DOCUMENT EXCERPT
Andrei Solodkov: It was not me coming to Orthodoxyit was God leading me. The fact that I’ve been in the Orthodox Church for 20 years now is simply God’s grace toward me. I was surrounded by good people: I already mentioned Oleg Mikhailovich, later I also met Father Oleg Stenyayev. Maybe one of the steps toward Orthodoxy that I made was influenced by the fact that I saw real and sincere kindness. Not just an American smile, but a true sincerity. I was accepted the way I was. I didn’t have to prove that I’m better than I actually am, didn’t have to jump out of my skin as they’re doing in Adventism nowadays. This good disposition meant that there were no accusations or reproaches. Our Lord Jesus Christ had the same attitude when he spoke to the Samaritan.

I saw enormous distortions of truth in the Adventist translation of the Holy Scripture! Mostly with regard to the Tradition

Another step was influenced by the voice of God. God called me and I responded. The third step was influenced by my studying the belief system to understand what was true and what was not. For example, the matter of Tradition. Adventists did their own translation of the Holy Scripture. I even feel embarrassed for them about that. I always considered them fairly honest and intelligent people. But I saw enormous distortions of truth in this translation! Let’s take Tradition, for example. In all passages that refer to the Apostolic Tradition, they removed the word and totally distorted the text. In the second letter to the Thessalonians (2:15) and the first letter to Corinthians (11:2), they translated the Greek word παράδοσις as “what you heard” or “the truth you heard from us”. In the passages where the word παράδοσις is used in a negative context, e.g. Mark 7:8, Matthew 15:3, they left the word “tradition” in the translation.

Father George: We should clarify that the Greek word παράδοσις is translated as “tradition”. In the New Testament, there are passages where the tradition of men is referenced negatively and at the same time there are passages that refer to the true Apostolic Tradition, for example when Apostle Paul praises his followers for their adherence to the Tradition. The word παράδοσις is used in both cases. Apparently, having gotten tired of Orthodox people referring to those texts that establish the importance of the Holy Tradition, our Russian Adventists decided to translate the passages where the Tradition is mentioned in a positive sense as, “the truth” or “the things you heard from us” which is an obvious distortion as παράδοσις is literally translated as “tradition”.

WHAT YOU ARE ASKED TO DO
Reproduce the interview excerpt on Orthodoxy and Tradition word for word, between "Andrei Solodkov: It" and "to the Samaritan.", inclusive.

[Item coordinate data]
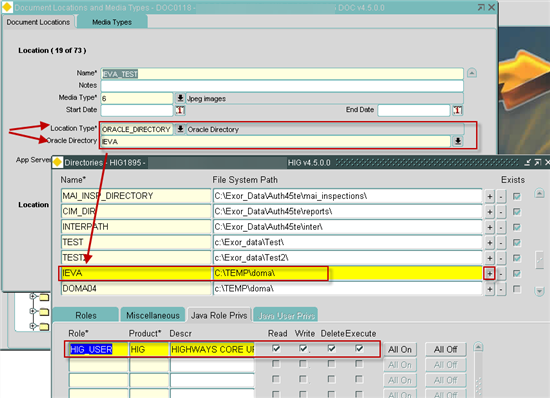Open Media Type list of values
This screenshot has width=550, height=398.
[x=180, y=98]
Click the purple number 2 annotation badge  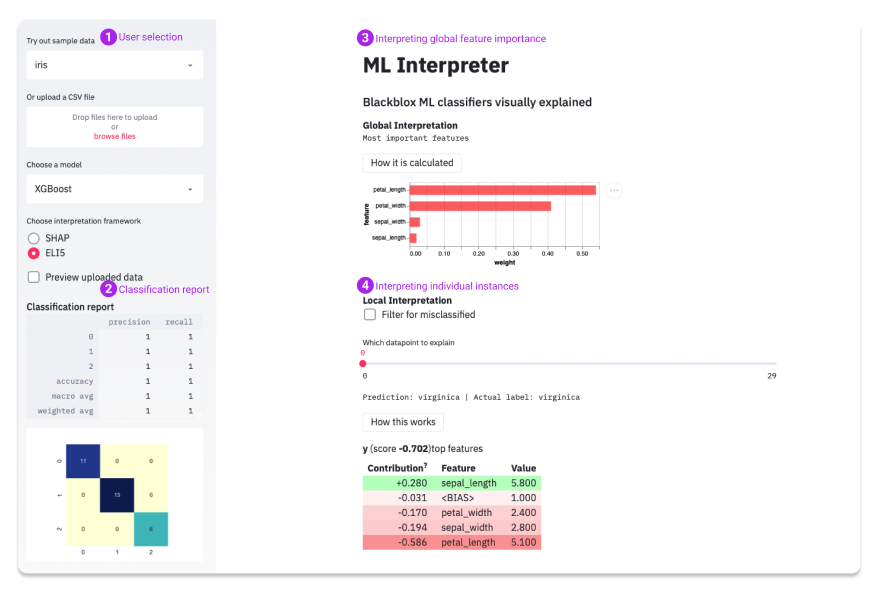[109, 289]
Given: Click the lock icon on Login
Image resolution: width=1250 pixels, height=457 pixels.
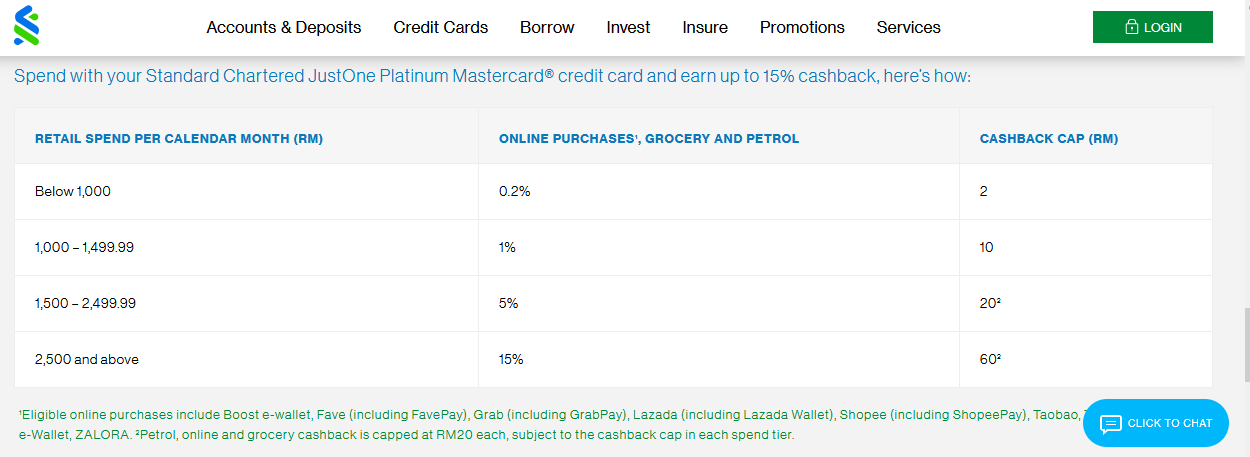Looking at the screenshot, I should [1131, 28].
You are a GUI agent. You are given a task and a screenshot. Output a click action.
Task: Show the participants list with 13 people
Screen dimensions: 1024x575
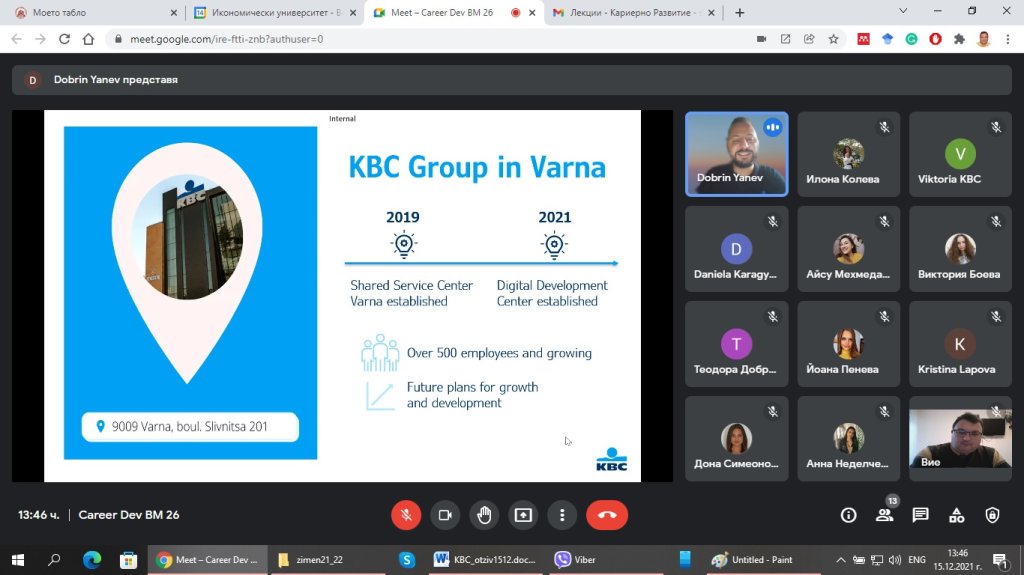884,515
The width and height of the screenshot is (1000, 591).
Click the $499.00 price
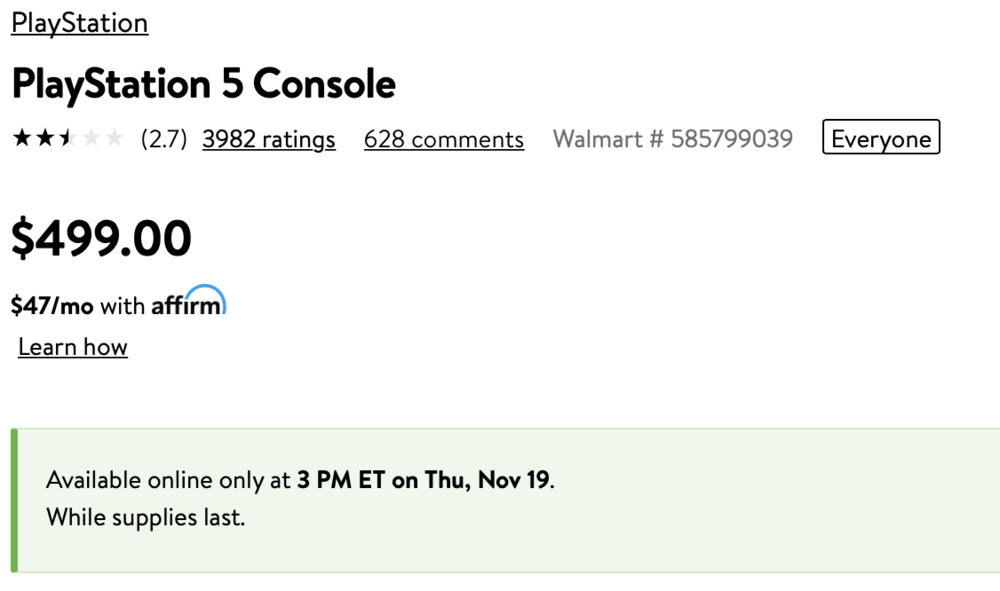point(101,239)
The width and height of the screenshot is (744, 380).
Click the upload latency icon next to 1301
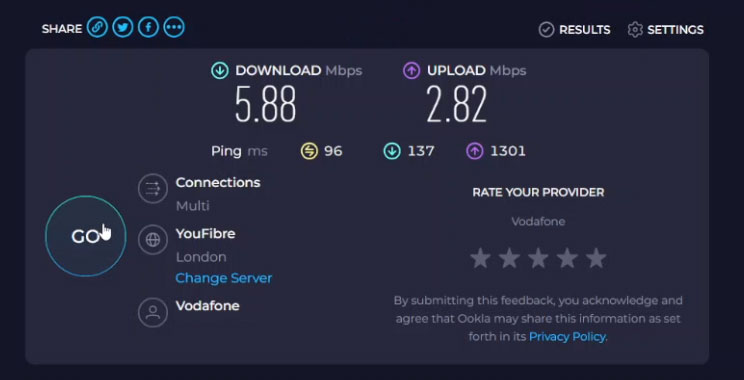point(474,151)
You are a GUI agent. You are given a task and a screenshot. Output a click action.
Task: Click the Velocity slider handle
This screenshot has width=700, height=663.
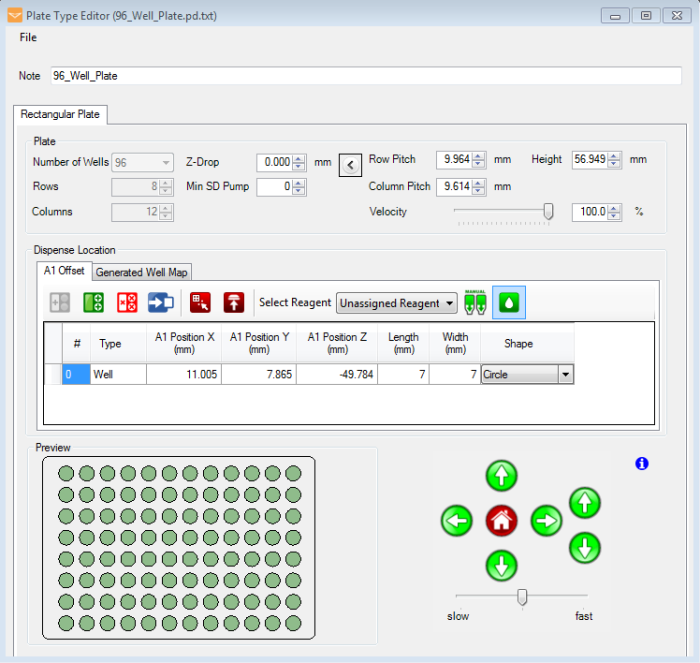click(548, 211)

SOLUTION TO THIS TASK
Andrei Solodkov: It was not me coming to Orthodoxyit was God leading me. The fact that I’ve been in the Orthodox Church for 20 years now is simply God’s grace toward me. I was surrounded by good people: I already mentioned Oleg Mikhailovich, later I also met Father Oleg Stenyayev. Maybe one of the steps toward Orthodoxy that I made was influenced by the fact that I saw real and sincere kindness. Not just an American smile, but a true sincerity. I was accepted the way I was. I didn’t have to prove that I’m better than I actually am, didn’t have to jump out of my skin as they’re doing in Adventism nowadays. This good disposition meant that there were no accusations or reproaches. Our Lord Jesus Christ had the same attitude when he spoke to the Samaritan.